Aim of the task => Go through the data below and return each line containing the word "computer".

**** Data to use

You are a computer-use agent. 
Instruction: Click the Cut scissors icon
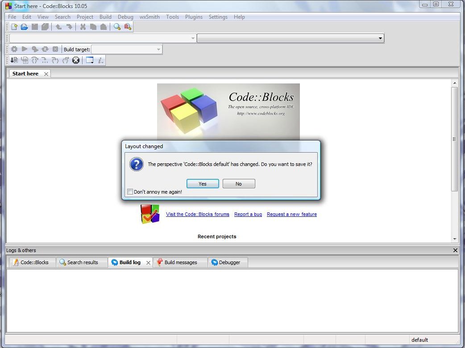point(83,27)
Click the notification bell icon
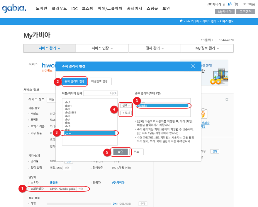Screen dimensions: 258x207 click(x=230, y=4)
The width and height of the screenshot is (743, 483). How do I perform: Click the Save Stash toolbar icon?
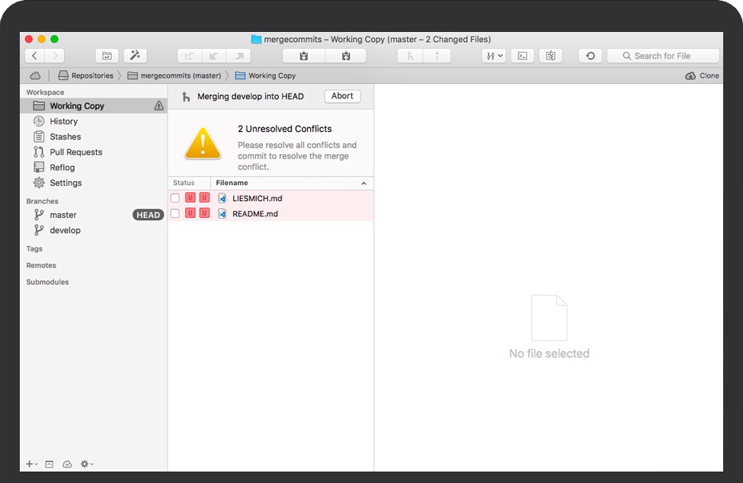pyautogui.click(x=303, y=56)
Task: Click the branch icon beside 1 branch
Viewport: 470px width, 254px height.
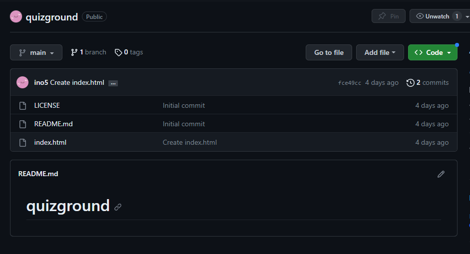Action: pos(74,52)
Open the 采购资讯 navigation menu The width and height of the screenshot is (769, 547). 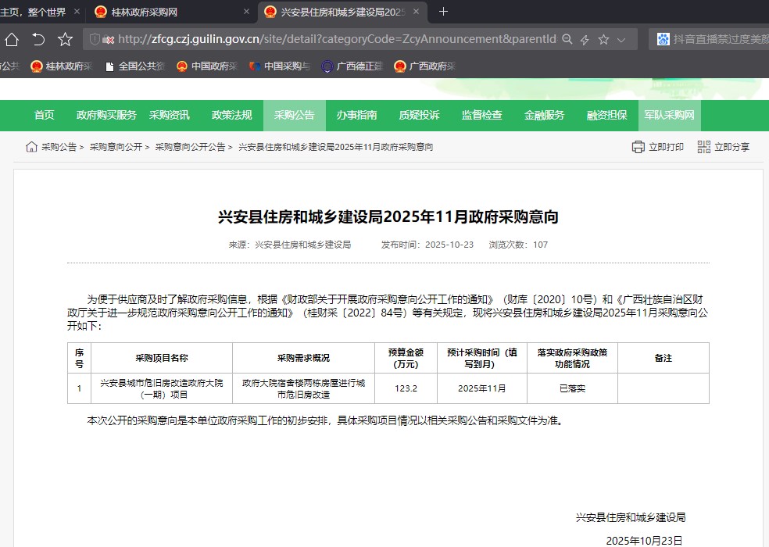169,116
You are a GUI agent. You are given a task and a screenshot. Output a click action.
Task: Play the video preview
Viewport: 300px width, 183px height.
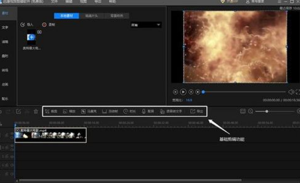coord(183,92)

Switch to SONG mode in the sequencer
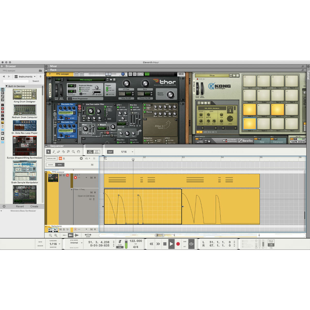(60, 165)
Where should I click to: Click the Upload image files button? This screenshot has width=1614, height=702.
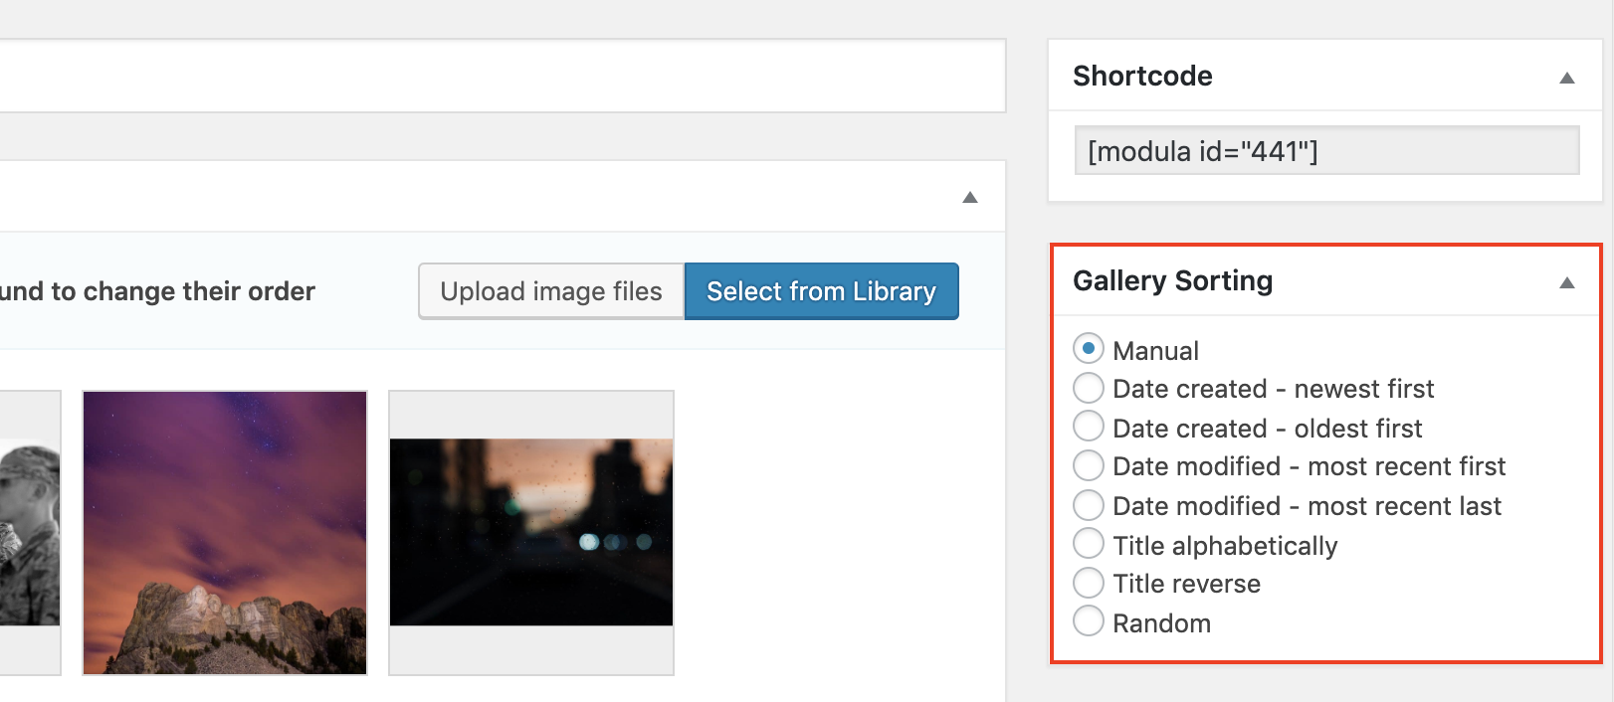tap(551, 291)
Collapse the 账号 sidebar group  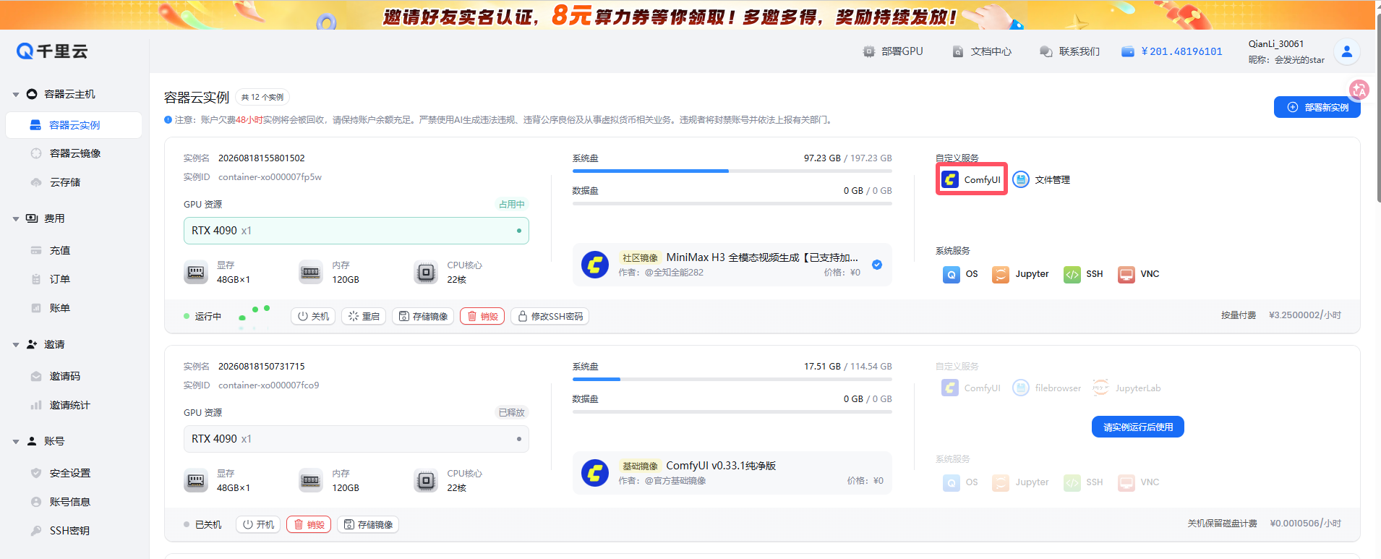click(x=16, y=442)
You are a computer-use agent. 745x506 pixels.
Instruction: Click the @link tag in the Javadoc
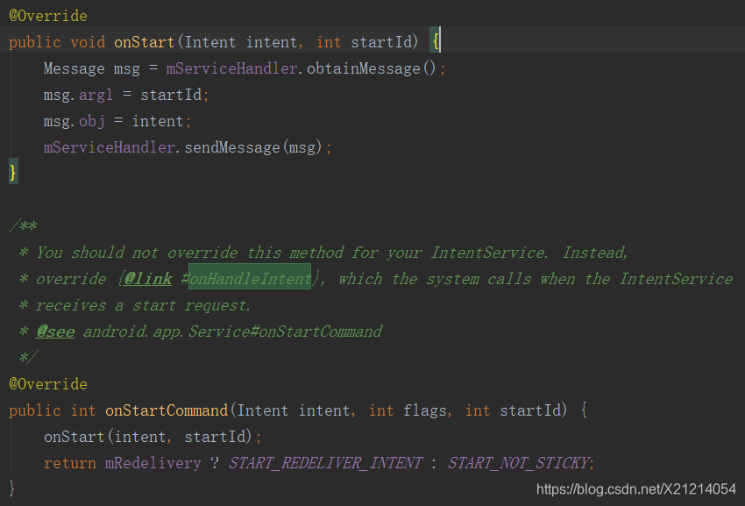point(147,278)
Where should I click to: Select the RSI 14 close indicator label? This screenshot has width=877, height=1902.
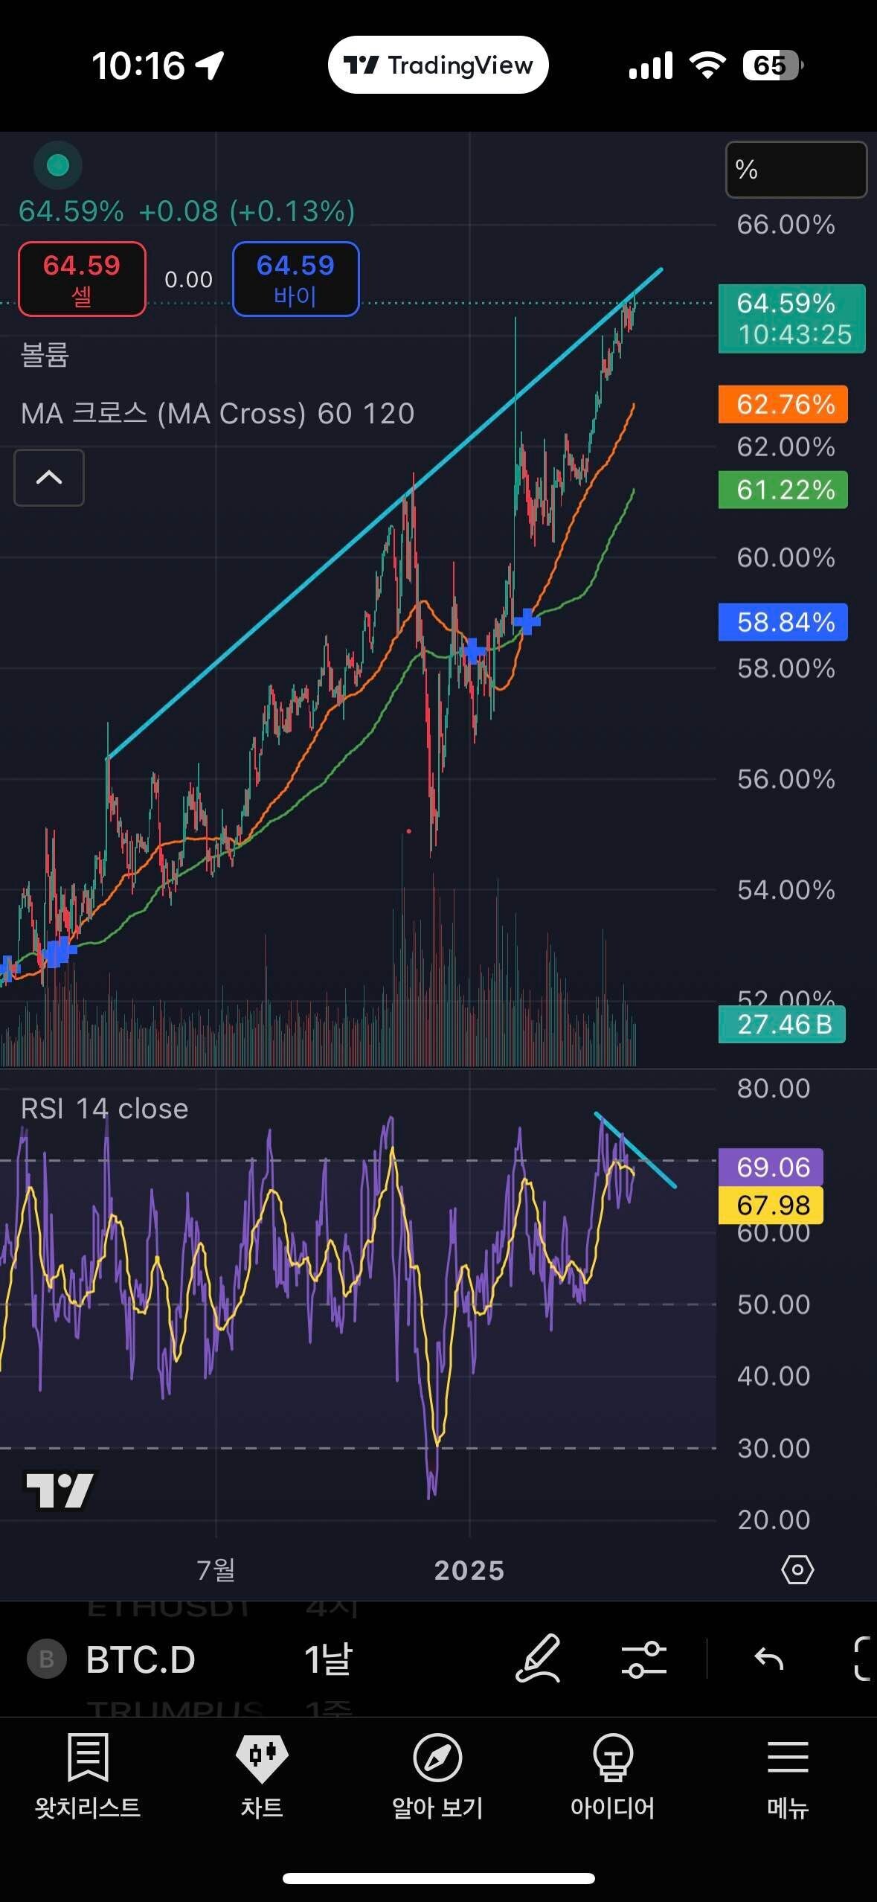[104, 1109]
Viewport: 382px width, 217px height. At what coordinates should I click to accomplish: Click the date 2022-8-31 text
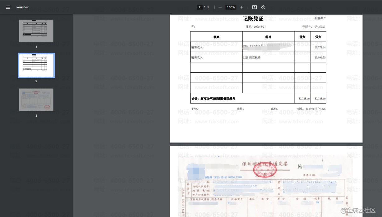[x=255, y=27]
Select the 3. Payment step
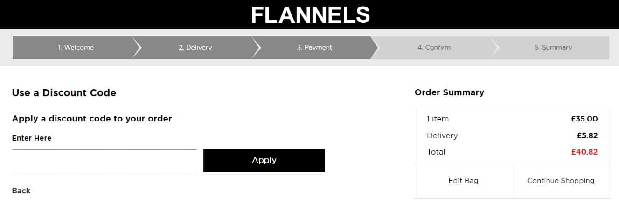619x220 pixels. coord(314,48)

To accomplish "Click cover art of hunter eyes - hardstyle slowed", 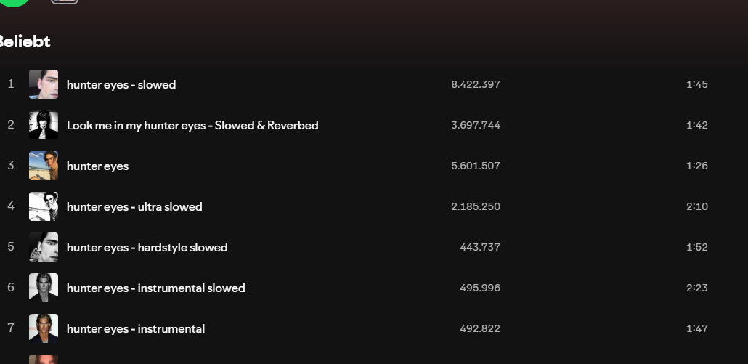I will tap(44, 247).
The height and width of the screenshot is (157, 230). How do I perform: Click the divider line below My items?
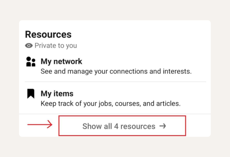(x=115, y=114)
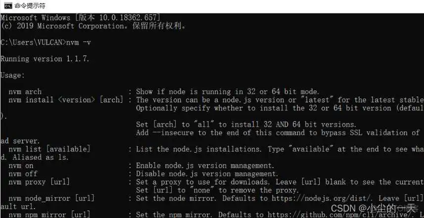The width and height of the screenshot is (424, 218).
Task: Click the nvm off command entry
Action: (x=23, y=174)
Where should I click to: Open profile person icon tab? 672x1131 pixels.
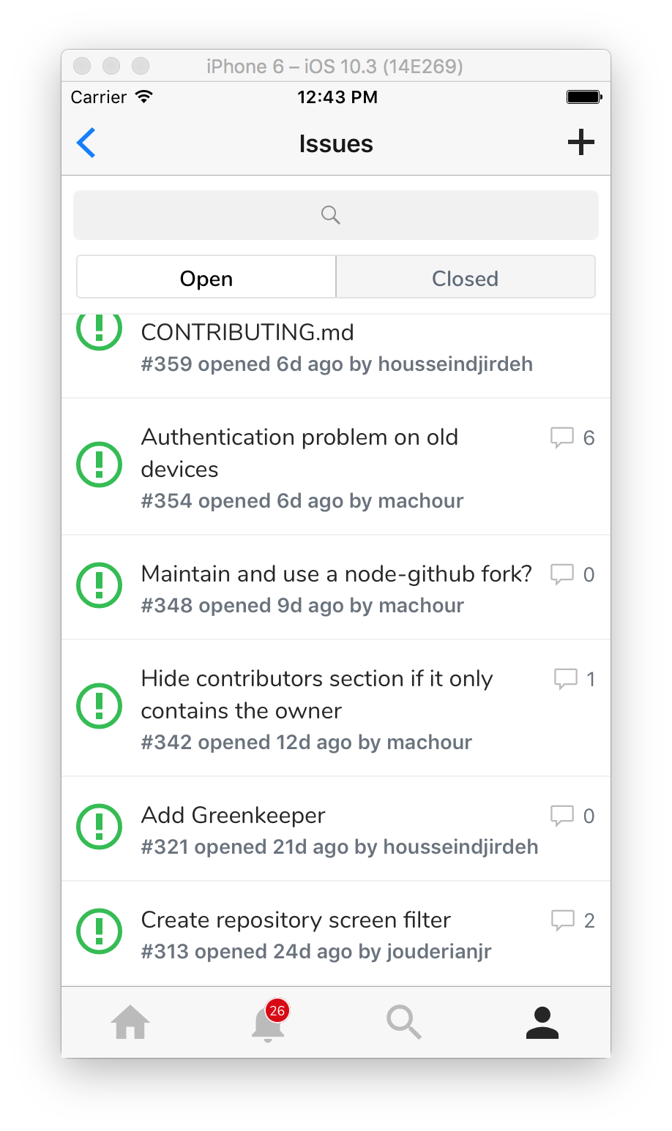[542, 1023]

********

Reply =>
You are a computer-use agent. 
You are a computer-use agent. 745x506 pixels.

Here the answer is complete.